### GOAL
Copy out every row below with each "Task" replaced by "Instruction" and nothing else altered. Omit the pictures from your version.

:: EXCERPTED DATA ::

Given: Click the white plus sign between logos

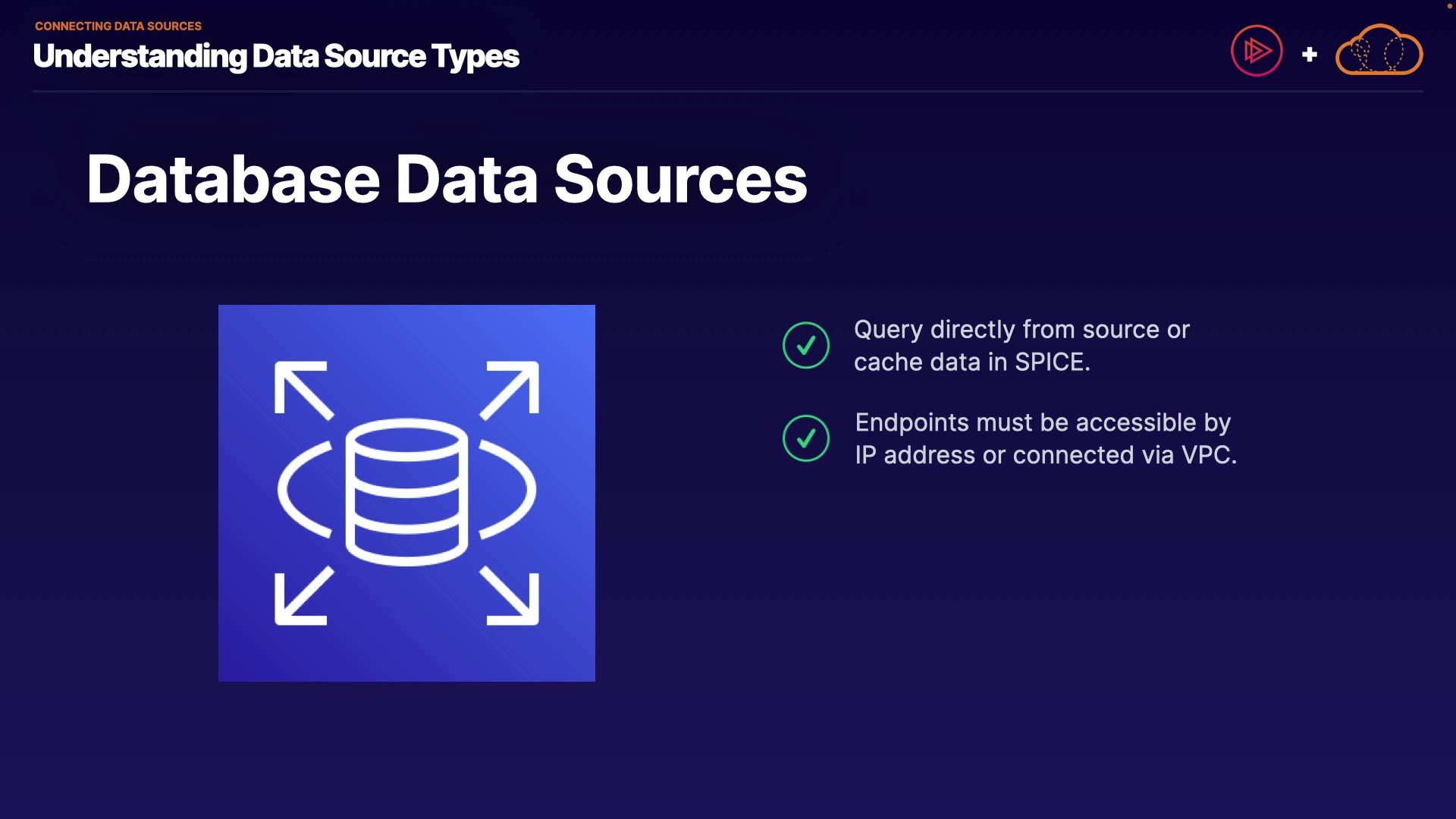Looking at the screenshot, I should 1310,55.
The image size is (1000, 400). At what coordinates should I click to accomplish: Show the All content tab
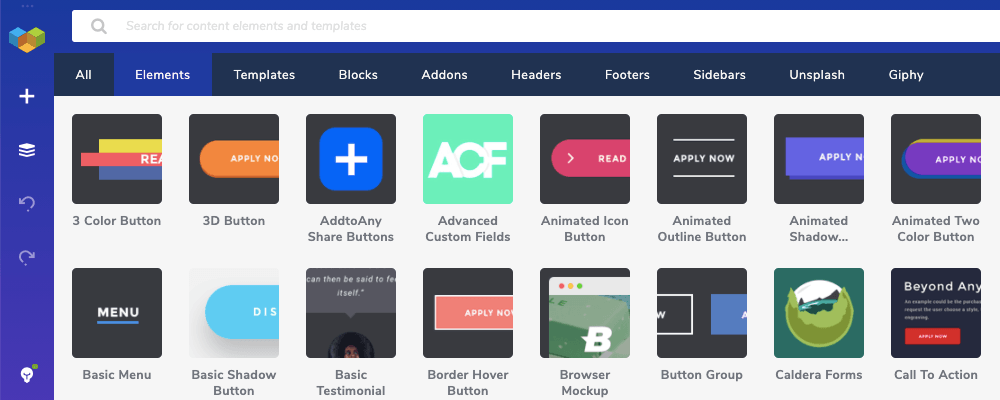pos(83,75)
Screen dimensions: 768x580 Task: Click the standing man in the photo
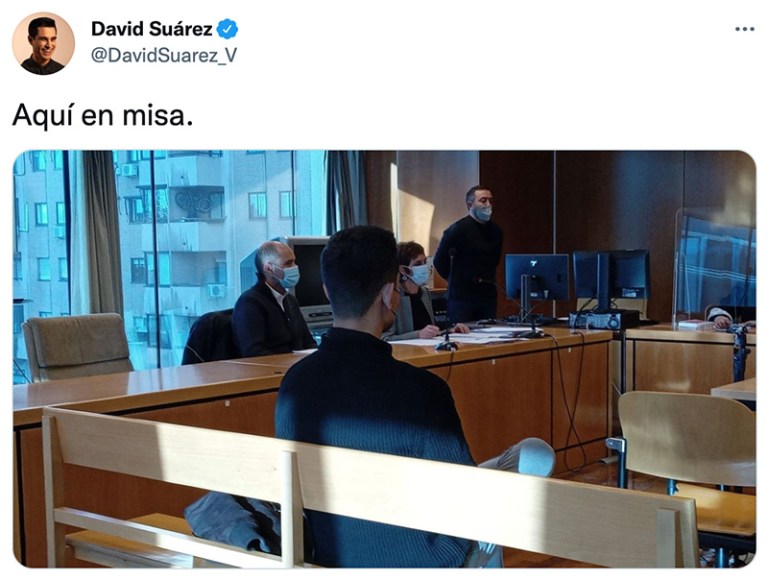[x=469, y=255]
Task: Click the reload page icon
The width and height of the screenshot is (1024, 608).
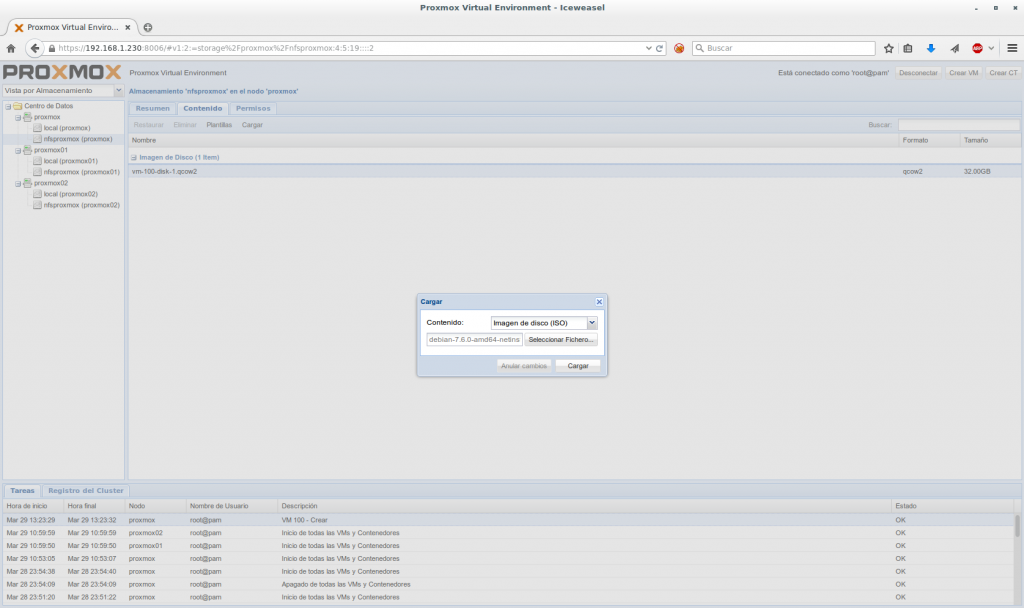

:::

### SOLVED EXERCISE
Given: Click the white plus sign between logos

Looking at the screenshot, I should 1310,55.
The image size is (1000, 400). At what coordinates should I click to accomplish: Show the All content tab
pos(83,75)
Screen dimensions: 768x580 Instruction: Click the standing man in the photo
[x=469, y=255]
Instruction: Click the reload page icon
The width and height of the screenshot is (1024, 608).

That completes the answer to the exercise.